Paxton reddened. “I’ve tolerated your disrespect all day. Do not push me.”
“You put yourself in this position.”
“I told you. Only Mick Mallory and Sergio were there,” Paxton said quietly.
“Anyone else who might have suspected?”
“Fran Buckley talked to me about Mallory, but I never admitted to her that I was even there, let alone pulled the trigger.”
“All someone needs is to
think
it’s true. Someone who knows about the locket, that might think it has a secret that damages you—even if they don’t know what the secret is.”
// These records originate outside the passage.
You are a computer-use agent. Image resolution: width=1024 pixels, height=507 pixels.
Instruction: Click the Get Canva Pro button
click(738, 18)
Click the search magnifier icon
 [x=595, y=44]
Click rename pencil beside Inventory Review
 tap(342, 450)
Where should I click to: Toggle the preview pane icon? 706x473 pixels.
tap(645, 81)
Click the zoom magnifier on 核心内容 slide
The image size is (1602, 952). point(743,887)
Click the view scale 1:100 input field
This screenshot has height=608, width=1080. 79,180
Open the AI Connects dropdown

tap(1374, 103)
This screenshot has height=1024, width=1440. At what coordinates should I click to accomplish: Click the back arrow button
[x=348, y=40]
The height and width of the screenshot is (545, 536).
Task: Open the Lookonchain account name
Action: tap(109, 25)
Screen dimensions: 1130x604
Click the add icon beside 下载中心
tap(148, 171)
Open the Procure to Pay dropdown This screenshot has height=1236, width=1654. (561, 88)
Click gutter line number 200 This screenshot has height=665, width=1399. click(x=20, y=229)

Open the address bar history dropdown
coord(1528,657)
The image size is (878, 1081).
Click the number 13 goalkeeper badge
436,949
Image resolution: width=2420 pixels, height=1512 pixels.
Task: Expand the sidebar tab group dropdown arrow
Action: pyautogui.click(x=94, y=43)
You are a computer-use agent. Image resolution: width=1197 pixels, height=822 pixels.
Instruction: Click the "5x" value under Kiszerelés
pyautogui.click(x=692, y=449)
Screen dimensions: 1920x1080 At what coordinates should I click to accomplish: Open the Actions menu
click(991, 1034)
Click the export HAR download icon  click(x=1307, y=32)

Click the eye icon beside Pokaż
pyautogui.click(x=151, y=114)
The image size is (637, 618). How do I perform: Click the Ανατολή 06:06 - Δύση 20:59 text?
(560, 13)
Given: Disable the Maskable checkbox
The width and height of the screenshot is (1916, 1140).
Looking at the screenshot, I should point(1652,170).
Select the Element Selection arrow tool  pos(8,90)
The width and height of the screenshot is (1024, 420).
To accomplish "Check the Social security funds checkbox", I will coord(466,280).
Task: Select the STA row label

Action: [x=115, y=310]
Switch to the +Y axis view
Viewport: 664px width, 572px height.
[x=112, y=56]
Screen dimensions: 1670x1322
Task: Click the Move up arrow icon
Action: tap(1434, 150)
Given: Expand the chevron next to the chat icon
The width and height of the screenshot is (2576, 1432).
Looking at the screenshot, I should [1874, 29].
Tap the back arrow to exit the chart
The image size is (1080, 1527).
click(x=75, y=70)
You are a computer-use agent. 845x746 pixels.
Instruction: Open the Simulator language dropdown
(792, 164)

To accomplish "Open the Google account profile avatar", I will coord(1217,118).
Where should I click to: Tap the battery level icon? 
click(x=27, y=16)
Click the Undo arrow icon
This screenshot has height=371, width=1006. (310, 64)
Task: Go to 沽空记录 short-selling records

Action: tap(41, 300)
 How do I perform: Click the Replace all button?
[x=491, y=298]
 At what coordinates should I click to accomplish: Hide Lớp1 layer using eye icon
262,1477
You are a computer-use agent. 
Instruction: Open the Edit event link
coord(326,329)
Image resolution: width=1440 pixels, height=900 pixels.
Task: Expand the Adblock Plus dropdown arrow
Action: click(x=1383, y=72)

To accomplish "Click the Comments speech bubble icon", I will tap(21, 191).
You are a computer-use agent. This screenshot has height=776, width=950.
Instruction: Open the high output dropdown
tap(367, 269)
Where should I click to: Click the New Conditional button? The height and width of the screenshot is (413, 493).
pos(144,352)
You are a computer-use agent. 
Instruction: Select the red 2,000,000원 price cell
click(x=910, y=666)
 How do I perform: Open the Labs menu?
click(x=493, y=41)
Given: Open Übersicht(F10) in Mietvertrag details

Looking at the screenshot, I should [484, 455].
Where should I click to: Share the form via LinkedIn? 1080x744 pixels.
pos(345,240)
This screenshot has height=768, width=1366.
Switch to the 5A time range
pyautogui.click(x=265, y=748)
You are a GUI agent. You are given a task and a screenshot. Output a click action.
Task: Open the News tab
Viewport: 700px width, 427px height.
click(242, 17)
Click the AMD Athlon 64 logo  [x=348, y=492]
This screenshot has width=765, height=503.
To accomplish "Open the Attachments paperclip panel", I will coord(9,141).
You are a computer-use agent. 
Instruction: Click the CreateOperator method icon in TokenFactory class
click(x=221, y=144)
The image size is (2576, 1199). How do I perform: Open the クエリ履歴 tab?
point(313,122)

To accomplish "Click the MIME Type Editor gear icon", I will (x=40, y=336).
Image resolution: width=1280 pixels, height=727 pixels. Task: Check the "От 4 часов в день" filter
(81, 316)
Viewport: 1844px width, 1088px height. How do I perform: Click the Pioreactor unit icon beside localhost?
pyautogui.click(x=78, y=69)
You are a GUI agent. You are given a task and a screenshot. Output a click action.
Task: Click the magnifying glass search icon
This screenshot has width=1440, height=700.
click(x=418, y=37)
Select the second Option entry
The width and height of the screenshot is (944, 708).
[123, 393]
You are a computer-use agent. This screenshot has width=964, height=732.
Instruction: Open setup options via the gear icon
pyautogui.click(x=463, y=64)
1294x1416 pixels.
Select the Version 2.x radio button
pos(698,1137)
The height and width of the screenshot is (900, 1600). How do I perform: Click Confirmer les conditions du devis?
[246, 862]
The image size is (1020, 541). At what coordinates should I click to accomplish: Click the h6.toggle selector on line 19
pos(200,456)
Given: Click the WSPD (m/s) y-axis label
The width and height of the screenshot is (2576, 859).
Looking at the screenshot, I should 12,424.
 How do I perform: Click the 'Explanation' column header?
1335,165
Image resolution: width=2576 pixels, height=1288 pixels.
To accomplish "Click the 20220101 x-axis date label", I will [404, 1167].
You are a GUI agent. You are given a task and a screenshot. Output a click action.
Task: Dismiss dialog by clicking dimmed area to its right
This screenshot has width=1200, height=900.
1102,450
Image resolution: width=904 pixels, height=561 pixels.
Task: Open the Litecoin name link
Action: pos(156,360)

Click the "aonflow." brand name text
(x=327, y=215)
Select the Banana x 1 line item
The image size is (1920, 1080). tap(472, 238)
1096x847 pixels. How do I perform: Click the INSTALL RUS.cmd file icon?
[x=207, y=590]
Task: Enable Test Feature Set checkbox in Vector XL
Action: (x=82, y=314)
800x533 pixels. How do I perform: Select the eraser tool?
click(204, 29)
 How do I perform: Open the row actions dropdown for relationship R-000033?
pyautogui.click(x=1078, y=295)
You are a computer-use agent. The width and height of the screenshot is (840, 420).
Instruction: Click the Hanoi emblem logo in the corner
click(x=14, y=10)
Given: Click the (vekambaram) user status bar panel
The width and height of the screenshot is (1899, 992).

Sean looked at his lists. He turned his monitor around and showed them to Paxton. “I ran the names of the individuals, every associate, common interests, some other factors, and came up with this short list of people who were in the office more than once since the beginning of the year.”
“I wasn’t the only one being blackmailed.”
Why was Sean surprised that Paxton hadn’t told him everything? “Who else?”
“I only know one for certain. Judge Robert Morgan.”
Sean searched his memory—the name was familiar, but he didn’t know why.
“Three months ago,” Paxton said, “Bob killed himself in his chambers.”
Now Sean remembered. “He called recess on a murder trial and blew his brains out, right?”
“He was a friend of mine.”
“Sorry. And you think he was being blackmailed?”
Paxton didn’t answer.
Sean closed his laptop and stood. “That’s it, I’m done.”
He walked to the door.
“Wait.”
“No. You need to tell me everything, or I’m walking out. I will tell Lucy what happened, and she’ll deal with it like she’s dealt with every shitty thing life has handed her. And you can feel like scum of the earth for putting a woman you ostensibly love like a daughter into the untenable position of losing her career and everything she holds dear because she was protecting
you
.”
Paxton waged an internal battle, and Sean wasn’t going to wait indefinitely.
He opened the door.
“Chris told me.”
“Chris Taylor,” Sean said flatly.
Paxton’s jaw tightened.
“If I walk out, we’re done. I will go to Noah. I’m willing to go to jail if that’s what it takes. But I will tell him, and Lucy, everything you’ve said to me.” Part of that was a bluff. Sean would leave the country before going to prison.
“Last year, Chris was upset about his wife’s work. Really worried about her. I knew about MARC and the work they did, I wanted to help. If it was money, I’d pay it. If it was legal matters, I’d find them an attorney or draft legislation and get it fixed. That’s what I do, Sean—I want to help people who no one else will.”